Cinta datang tak diundang, dan kalau sudah datang dia sulit sekali untuk diusir pergi. Dan saat ini aku menyadari bahwa cinta itu menghampiri hidupku. Namun sayang, aku terlalu pengecut untuk mengakuinya. Hingga akhirnya orang yang kucintai sudah mencintai orang lain.
Aku memiliki waktu lebih banyak, aku memiliki kesempatan lebih banyak untuk menarik perhatiannya, aku melalui waktu bersamanya jauuuuuuuhhhhhhhh lebih banyak. Aku berada di dekatnya lebih sering. Aku bercerita dengannya lebih banyak. Dia cerita denganku lebih banyak. Namun aku jauh lebih pengecut untuk menunjukkan bahwa aku menyukainya ketimbang wanita itu. Hingga akhirnya aku harus menyerah akan perasaanku.
Aku pengecut. Sungguh aku bodoh. Ini bukan pertama aku melepas rasaku dan tenggelam dalam keterpurukan karena kepengecutanku. Aku sedih melihat diriku sendiri. Aku sedih melihat keadaanku. Aku tak menjaga perasaan siapa-siapa, aku menjaga perasaanku sendiri, karena aku takut kecewa.
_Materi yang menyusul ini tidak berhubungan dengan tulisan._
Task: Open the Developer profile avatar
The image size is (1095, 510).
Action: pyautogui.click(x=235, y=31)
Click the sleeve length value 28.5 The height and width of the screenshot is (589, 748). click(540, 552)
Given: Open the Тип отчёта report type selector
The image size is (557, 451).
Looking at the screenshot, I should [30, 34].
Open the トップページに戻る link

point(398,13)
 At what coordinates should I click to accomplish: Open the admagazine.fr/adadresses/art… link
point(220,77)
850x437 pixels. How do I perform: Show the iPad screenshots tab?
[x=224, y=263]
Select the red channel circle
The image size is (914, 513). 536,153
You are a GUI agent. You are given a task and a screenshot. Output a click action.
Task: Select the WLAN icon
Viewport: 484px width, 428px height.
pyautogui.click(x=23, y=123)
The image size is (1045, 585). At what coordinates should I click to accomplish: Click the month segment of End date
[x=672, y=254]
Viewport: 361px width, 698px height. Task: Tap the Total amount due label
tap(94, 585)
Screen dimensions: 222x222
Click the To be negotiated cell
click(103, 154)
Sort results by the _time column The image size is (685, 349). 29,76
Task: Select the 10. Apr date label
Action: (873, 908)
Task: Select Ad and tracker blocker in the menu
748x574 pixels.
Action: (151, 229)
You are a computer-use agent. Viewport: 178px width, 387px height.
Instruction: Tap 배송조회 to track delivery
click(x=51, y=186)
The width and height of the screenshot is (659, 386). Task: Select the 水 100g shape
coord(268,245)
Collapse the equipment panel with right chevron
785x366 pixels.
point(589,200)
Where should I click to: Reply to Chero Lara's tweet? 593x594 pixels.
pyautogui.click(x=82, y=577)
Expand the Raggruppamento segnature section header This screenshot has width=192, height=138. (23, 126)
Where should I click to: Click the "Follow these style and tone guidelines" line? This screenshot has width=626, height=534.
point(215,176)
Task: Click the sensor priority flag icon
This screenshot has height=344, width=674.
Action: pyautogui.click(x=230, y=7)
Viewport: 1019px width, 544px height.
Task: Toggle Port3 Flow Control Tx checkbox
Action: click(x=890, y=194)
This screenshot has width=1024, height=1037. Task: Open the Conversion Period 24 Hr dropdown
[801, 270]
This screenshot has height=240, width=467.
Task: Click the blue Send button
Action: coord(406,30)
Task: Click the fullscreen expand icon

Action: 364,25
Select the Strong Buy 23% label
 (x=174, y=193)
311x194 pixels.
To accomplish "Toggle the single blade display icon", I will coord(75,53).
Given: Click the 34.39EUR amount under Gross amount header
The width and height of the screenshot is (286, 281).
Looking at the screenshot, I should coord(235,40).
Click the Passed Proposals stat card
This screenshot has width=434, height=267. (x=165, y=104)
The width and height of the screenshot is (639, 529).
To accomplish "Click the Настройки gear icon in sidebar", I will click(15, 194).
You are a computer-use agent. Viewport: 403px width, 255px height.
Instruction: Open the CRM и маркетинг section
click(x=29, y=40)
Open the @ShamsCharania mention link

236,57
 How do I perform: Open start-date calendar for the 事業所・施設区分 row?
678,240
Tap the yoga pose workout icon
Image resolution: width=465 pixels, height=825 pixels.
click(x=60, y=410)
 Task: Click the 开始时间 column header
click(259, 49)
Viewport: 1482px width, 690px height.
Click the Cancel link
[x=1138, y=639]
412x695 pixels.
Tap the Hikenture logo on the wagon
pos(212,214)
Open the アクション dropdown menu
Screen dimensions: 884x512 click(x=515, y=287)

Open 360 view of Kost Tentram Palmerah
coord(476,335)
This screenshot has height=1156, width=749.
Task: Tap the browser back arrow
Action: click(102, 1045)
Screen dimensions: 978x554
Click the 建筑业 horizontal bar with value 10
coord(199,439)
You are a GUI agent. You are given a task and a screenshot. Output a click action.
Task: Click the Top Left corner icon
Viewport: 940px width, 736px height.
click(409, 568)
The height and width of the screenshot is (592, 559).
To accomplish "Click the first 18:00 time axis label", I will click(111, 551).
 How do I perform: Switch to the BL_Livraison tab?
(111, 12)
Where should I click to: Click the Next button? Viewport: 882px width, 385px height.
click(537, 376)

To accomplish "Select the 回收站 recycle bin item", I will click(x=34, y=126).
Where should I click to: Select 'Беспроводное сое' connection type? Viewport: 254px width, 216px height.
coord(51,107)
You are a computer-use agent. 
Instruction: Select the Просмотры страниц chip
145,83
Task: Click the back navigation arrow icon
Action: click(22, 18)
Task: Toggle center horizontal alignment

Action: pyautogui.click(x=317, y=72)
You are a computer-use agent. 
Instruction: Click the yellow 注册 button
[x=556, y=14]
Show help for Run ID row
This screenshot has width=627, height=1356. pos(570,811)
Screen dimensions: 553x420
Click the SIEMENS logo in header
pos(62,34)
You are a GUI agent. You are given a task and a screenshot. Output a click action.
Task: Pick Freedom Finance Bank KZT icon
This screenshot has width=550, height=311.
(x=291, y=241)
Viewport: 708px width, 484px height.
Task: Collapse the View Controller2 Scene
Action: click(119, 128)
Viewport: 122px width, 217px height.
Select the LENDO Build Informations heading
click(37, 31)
Aku terus menunggu dan menunggu hingga akhirnya muncul orang lain yang menurutku merebut dia dariku. Meski aku tau dia tak pernah kumiliki.
Namun tanpa atau dengan adanya wanita itu belum tentu juga aku dapat memilikinya, karena aku tak pernah tau apakah dia juga dihampiri oleh rasa cinta yang sama seperti yang menghampiriku. Namun sungguh aku terpuruk, aku hancur ketika melihat mereka bersama. Aku tak tau egoiskah ini??? dia bukan milikku dan tak pernah jadi milikku, tapi aku sungguh cemburu melihat kemesraan mereka. Aku selalu berhasil menunjukkan wajah “tidak ada apa-apa” di hadapan mereka. Aku bisa so innocent. Namun sungguh, hanya Tuhan dan aku yang tau, hati ini hancur luruh remuk. Seakan takkan bersisa untuk merasakan bahagia lagi. Duniaku hancur ketika kulihat wanita itu merangkulnya. Aku merasa seakan vertigo-ku menyerang tiada ampun ketika mereka saling menyapa “sayang” dihadapanku.
Tuhan, egoiskah aku jika aku jadi membenci hubungan mereka???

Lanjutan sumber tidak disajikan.